A partir de que preço um vinho importado deixa de concorrer e se torna um aliado do vinho nacional?
Hoje, com esse cambio baixo, acho que um vinho importado abaixo de R$ 10, ou R$ 15, é um concorrente. É o caso, com certeza, daqueles vinhos argentinos de R$ 6. Mas também acho que os gaúchos têm de entender, e entenderam, que eles também têm de fazer o trabalho deles. O espumante brasileiro é bom. É um dos melhores do Novo Mundo. Caramba, isso não é pouca coisa. O que não podemos querer é que uma mesma região, a Serra Gaúcha, seja boa para tintos, brancos e espumantes. Isso praticamente não existe em nenhum lugar do mundo. Você vai à região de Champagne e vê que o espumante deles é o melhor do mundo, mas que o vinho branco e o tinto deles não são bons. Por que isso ocorre? Pelos mesmos motivos que fazem o champanhe ser aquela maravilha. O solo da região é ácido, faz frio. Então qual é a nossa vocação? Na Serra Gaúcha, é o espumante.
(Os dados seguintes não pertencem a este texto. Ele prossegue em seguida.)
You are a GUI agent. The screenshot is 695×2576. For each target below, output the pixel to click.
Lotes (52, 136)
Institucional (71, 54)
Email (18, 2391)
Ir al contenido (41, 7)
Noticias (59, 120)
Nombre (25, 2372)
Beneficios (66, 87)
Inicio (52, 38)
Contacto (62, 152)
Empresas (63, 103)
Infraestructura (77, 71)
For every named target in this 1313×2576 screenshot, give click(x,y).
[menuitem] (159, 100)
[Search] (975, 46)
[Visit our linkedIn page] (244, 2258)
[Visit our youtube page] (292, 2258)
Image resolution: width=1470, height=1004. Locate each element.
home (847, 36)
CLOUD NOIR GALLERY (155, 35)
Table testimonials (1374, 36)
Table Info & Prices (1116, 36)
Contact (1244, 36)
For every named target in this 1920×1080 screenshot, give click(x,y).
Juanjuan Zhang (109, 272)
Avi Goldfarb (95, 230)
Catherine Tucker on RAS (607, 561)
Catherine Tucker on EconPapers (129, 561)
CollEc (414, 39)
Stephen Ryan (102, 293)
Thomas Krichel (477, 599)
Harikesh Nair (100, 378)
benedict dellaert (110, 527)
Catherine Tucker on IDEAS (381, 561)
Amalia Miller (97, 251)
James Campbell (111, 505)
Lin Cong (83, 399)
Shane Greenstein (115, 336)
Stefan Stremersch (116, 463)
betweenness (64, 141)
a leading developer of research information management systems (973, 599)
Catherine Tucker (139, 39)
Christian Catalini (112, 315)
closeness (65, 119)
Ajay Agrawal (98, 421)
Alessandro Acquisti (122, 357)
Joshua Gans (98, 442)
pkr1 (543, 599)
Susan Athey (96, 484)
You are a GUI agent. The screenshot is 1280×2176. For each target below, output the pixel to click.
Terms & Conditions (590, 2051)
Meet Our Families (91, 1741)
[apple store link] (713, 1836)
Eu falava isso há alguns anos. Mas me diziam que o consumo brasileiro de espumantes era uma colherinha de chá por habitante por ano. É verdade, mas também não se fazia nenhum esforço para incentivar o consumo da bebida. Em Portugal, na Bairrada, onde há o famoso leitão da região, todo mundo está tomando espumante com esse prato. Aqui há todo um trabalho a ser feito. Torço para a indústria nacional em geral, tenho orgulho dela.
Mas você não acha que nas últimas safras saíram vinhos tintos bem interessantes da Serra Gaúcha?
Não digo que não dá para fazer bons vinhos na Serra Gaúcha. Até acho que dá. Também é preciso fazer um parêntese aqui: pode ser que o clima esteja mudando a favor do vinho na região. Mas, deixando isso de lado, para mim, o caminho do vinho nacional seria a seguinte. A vocação da Serra gaúcha é o espumante. Isso deveria ser patenteado. Até porque, quando o mundo souber que há um vinho nacional de nível internacional, isso vai ajudar a todos os outros vinhos. A fronteira gaúcha, e talvez outras regiões que ainda não tenham sido descobertas, servem para a produção de tintos e brancos. Vejo o Vale do São Francisco como um lugar para produção em massa de vinho muito barato, que não é o que se está querendo fazer por lá. Estão querendo vender o peixe de que o vinho de lá é melhor que o do Sul. E não é. Onde tem clima para produzir tinto e branco bom é no Sul. Lá tem a vocação para matar a sede de vinho do brasileiro. O vinho do São Francisco deveria vir numa embalagem muito simples, com rolha sintética, e muito barato.
O momento atual do vinho no Brasil, com muita exposição na mídia e interesse das pessoas, é melhor já vivido pelo setor?
Nunca o interesse pelo vinho foi tão grande no Brasil – e nunca o dinheiro para comprar foi tão pouco. A situação é essa. No início de 2005, fizemos uma promoção na Mistral, um bota-fora , e achávamos que não havia cultura no Brasil para consumo de certos vinhos, como Barolos e grandes Borgonhas. Mas esses vinhos foram os primeiros que acabaram na promoção. O pessoal conhece. Mas falta poder aquisitivo, e não só para vinhos.
Você é um grande crítico das descrições pomposas de aromas em vinhos. Com o interesse maior pela bebida, essa situação não está cada vez pior?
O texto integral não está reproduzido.